Bruce Feiler didn’t set out to write about how rituals can help people deal with major life transitions. The Brooklyn, NY, author of the best-selling Life Is in the Transitions: Mastering Change at Any Age (Penguin Press, 2020) simply wanted to ask Americans in all 50 states to share stories about their lives.

“I got very interested in how, in times of difficulty, people have to rethink and rewrite the stories they tell themselves,” he says. Once Feiler had finished gathering material, he says, “I spent a year with a team of 12 people, coding these stories, trying to tease out themes and patterns that could help us all in times of change.”

On average, interviewees reported experiencing a life transition every 12 to 18 months, three to five of which were major life upheavals—such as a medical crisis—that Feiler terms “life-quakes.” He also found that 80 per cent of respondents used ritual to help them navigate the roiling emotions—fear, sadness, shame—such milestones bring with them. For example, after coming out as gay, leaving a long-standing marriage, and moving to a different area, one retiree drew a line under his old life in the following way: “He went to a sweat lodge to sort of expunge this loveless marriage he’d been in,” Feiler explains.

Grounding and Structure

While we may not often recognize them as such, our lives are filled with rituals both major and minor. “So much of this stuff is invisible to most people,” says Andrew Sofin, a Montreal psychotherapist and the president of the Canadian Association for Marriage and Family Therapy. From sitting down to that first coffee of the day or walking the dog after dinner, to throwing an anniversary celebration or attending a funeral, we instinctively use rituals in a variety of ways—and for good reason. “There’s tons of research showing the power of ritual and how it supports mental health,” Sofin says, “for individuals, families, and extended communities.” (Ritual can also have a dark side: see Ritual Run Amok, below.)

One of the broad ways it does so is to “help people regulate emotions,” says Melanie Badali, a registered psychologist at the North Shore Stress & Anxiety Clinic in North Vancouver.

Take something as simple as a daily commute or a morning shower. “Daily rituals and routines help keep us grounded,” Sofin explains, “because when we’re doing them, we’re in the moment. And we know that’s good for our mental health, rather than [worrying by] going 1,000 miles into the past or the future.” Worrying about the future and ruminating over past stresses increase the risk of developing depression and anxiety.

Going through the motions of an act we’ve performed hundreds of times also offers a sense of familiarity. For instance, after a long period of not attending Mass, Erin Kinsella found herself doing so daily via television after COVID-19 struck. “It was a ritual when I was growing up, so there was some comfort in that, some kind of grounding and stability,” says Kinsella, who is the director of campus ministry at the Newman Centre Catholic Mission in Toronto.

In fact, the pandemic’s upending of routines has likely exacerbated the stress of living with the accompanying uncertainty. According to Sofin, some of his clients haven’t recognized that this is an underlying source of their distress, instead directing the blame to one of the people closest to them.

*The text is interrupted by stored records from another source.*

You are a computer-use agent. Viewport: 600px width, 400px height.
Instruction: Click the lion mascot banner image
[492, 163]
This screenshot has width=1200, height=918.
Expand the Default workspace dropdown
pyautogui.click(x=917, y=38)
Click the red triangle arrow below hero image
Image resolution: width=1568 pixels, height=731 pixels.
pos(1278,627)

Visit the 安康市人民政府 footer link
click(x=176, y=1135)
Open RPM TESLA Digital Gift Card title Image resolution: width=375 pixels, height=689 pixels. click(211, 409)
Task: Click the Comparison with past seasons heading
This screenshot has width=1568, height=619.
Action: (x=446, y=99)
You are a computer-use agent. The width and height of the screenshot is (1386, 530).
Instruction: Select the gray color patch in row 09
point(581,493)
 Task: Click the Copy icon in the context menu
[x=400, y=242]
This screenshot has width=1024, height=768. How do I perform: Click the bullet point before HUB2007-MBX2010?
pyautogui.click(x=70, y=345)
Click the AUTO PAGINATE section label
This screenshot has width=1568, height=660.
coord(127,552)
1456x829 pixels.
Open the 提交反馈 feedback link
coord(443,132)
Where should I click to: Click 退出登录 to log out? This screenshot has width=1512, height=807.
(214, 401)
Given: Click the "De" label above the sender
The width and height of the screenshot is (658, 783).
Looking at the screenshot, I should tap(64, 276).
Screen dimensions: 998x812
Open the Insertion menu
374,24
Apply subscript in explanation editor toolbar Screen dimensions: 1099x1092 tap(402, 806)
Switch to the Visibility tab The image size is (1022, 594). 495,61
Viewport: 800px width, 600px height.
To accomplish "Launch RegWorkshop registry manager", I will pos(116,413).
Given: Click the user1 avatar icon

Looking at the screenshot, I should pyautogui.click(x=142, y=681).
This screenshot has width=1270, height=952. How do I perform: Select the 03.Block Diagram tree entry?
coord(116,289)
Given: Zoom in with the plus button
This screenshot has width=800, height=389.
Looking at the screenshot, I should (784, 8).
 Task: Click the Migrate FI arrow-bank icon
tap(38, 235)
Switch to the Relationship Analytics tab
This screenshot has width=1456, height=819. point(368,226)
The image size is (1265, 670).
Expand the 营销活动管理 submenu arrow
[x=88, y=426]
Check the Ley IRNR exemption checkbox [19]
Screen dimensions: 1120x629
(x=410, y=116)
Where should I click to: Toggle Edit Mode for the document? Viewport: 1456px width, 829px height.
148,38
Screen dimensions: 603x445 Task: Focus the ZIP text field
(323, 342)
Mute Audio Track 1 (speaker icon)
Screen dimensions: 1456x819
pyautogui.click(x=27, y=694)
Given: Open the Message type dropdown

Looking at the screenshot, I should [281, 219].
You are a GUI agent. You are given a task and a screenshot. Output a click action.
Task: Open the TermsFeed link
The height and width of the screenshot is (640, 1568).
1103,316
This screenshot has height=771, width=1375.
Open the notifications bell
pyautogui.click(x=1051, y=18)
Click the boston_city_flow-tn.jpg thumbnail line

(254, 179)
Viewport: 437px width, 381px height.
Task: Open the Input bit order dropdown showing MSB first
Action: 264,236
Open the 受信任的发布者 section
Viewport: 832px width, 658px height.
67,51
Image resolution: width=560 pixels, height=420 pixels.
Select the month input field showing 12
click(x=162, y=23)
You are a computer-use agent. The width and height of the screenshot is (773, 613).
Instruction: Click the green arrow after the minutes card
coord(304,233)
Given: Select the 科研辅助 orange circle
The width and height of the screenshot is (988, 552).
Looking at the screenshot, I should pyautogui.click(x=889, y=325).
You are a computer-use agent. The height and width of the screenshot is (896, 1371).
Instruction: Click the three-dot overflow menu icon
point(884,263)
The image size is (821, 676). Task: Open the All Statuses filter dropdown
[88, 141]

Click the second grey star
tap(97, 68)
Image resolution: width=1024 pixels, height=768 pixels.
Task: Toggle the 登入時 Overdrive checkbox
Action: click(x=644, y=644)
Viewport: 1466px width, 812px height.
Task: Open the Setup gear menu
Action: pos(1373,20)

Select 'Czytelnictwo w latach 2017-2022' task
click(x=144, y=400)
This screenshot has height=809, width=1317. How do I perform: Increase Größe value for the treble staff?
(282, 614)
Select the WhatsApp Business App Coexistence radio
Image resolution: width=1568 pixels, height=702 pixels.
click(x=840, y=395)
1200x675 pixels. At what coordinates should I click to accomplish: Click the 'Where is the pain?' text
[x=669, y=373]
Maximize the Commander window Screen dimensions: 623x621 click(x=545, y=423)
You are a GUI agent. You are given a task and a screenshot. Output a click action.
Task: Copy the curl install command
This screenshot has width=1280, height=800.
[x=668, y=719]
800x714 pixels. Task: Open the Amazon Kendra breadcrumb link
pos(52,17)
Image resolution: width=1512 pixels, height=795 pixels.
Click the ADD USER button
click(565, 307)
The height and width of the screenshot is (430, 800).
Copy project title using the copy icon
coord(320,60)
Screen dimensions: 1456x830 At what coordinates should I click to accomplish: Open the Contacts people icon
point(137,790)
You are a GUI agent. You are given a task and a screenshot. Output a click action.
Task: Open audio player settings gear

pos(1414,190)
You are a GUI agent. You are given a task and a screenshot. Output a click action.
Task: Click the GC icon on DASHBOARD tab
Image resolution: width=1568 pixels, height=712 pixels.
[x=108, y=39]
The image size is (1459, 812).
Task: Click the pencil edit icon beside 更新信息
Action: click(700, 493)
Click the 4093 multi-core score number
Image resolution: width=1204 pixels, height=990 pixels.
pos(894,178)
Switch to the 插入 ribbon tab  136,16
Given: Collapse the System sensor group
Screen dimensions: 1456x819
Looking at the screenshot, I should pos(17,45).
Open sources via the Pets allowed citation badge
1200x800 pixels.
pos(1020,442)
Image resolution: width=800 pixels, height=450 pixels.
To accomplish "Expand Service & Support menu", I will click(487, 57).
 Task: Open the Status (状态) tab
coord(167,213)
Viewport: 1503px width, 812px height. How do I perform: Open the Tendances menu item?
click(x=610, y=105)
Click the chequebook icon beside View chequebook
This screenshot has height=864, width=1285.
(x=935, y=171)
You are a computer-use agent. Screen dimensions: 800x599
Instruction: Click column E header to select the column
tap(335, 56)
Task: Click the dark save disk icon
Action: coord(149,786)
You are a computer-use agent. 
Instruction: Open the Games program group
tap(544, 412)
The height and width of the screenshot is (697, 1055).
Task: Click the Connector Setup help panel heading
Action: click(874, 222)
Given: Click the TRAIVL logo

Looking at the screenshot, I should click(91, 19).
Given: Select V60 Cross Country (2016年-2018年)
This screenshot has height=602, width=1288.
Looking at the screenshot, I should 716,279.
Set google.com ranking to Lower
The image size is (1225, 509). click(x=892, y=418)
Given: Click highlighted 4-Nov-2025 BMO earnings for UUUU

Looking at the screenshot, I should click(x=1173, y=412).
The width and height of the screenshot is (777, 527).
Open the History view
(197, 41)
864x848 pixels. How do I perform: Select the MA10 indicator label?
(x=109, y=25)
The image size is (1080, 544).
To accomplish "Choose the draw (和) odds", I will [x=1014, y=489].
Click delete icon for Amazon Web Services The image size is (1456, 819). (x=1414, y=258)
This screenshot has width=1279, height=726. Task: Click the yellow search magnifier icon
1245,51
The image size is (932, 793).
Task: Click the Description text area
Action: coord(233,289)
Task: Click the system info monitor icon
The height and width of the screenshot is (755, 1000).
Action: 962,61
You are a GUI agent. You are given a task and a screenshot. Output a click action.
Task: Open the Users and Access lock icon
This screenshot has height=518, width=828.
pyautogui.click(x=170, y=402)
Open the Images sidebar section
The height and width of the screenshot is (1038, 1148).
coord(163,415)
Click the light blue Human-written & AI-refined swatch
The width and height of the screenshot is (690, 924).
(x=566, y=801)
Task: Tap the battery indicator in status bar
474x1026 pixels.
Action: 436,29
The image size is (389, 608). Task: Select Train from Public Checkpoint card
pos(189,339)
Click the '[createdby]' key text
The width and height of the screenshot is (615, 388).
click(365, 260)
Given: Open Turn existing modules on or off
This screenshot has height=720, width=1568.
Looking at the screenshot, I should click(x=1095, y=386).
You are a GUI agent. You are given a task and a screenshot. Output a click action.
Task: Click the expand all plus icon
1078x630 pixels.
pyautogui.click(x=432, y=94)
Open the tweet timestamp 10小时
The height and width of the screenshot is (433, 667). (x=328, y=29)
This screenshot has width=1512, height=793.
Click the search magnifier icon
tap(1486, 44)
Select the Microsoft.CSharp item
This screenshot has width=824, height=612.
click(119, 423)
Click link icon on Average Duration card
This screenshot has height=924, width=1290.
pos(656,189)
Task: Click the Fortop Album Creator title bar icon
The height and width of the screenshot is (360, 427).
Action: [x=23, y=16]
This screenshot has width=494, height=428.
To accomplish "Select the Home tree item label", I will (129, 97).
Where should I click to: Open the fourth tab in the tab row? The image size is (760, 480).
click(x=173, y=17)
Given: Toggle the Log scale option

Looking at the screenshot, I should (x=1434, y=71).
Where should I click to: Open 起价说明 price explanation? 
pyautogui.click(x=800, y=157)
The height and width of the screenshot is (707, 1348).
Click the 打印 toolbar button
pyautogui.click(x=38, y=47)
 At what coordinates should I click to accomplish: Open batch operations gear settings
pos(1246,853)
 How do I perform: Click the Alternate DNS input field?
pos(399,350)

Such long-practised actions do something else, too. “Ritual engages a different part of our brain, one that is more tied to habit,” Kinsella says. “For example, I don’t have to work up the willpower to brush my teeth, because I don’t actually have to think about it—it doesn’t require cognitive processing. Because what’s happening is so familiar, we don’t have to process our environment plus our emotions. That can allow us the freedom to really feel what we’re feeling, experience what’s happening in our bodies, and process our emotions and experiences,” she says.

In the case of a seismic life change, such as the death of a loved one, funerals and memorial services “provide us with a familiar vehicle in terms of trying to understand how to behave,” says Stephen Fleming, a psychotherapist with FVB Psychologists in Mississauga, ON, who specializes in helping people who’ve suffered a traumatic loss, such as the death of a child. In a time of chaos and disorder, “rituals make the unfamiliar familiar,” he says. “They create structure where there is none,” Feiler explains. This structure also gives others a framework for how to behave. By contrast, in situations that lack a traditional or official ritual of some kind, such as stillbirth and miscarriage, the loss is rendered invisible, and thus, even harder to bear.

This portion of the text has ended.